[Records]
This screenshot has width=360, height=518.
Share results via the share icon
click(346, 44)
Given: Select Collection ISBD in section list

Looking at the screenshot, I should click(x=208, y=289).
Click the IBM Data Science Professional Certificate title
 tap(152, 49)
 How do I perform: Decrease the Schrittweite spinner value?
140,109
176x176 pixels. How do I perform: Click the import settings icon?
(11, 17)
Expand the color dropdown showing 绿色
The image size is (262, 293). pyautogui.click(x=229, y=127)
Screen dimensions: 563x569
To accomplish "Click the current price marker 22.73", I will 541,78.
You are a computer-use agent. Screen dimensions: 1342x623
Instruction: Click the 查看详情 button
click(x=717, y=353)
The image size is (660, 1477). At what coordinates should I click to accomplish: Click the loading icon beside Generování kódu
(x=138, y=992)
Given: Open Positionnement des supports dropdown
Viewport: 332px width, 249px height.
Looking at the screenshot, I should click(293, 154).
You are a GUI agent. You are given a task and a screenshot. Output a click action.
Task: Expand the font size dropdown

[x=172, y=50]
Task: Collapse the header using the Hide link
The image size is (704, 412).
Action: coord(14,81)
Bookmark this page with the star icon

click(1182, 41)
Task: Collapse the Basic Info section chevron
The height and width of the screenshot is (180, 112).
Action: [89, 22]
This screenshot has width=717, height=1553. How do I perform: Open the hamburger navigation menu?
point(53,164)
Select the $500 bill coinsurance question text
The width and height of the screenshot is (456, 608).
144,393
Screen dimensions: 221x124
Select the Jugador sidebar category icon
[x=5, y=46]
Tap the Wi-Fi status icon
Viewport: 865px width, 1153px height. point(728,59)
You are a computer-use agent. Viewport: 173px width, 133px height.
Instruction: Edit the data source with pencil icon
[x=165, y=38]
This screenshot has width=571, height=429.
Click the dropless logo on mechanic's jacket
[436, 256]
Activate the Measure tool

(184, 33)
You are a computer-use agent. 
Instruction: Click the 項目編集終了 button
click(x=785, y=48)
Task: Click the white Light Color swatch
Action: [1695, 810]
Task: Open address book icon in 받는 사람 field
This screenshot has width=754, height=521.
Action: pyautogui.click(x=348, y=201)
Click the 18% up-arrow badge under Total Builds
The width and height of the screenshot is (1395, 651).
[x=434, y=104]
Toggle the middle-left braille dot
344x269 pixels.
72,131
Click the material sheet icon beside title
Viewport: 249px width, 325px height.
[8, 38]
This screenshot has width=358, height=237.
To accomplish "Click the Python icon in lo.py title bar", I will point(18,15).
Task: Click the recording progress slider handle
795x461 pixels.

__Objective__: Copy out the lines of the entries above exactly, starting at the line containing "You are a computer-use agent. Viewport: 173px" and ending at the line containing "Action: [1695, 810]".

__Right answer__:
You are a computer-use agent. Viewport: 173px width, 133px height.
Instruction: Edit the data source with pencil icon
[x=165, y=38]
This screenshot has width=571, height=429.
Click the dropless logo on mechanic's jacket
[436, 256]
Activate the Measure tool

(184, 33)
You are a computer-use agent. 
Instruction: Click the 項目編集終了 button
click(x=785, y=48)
Task: Click the white Light Color swatch
Action: [1695, 810]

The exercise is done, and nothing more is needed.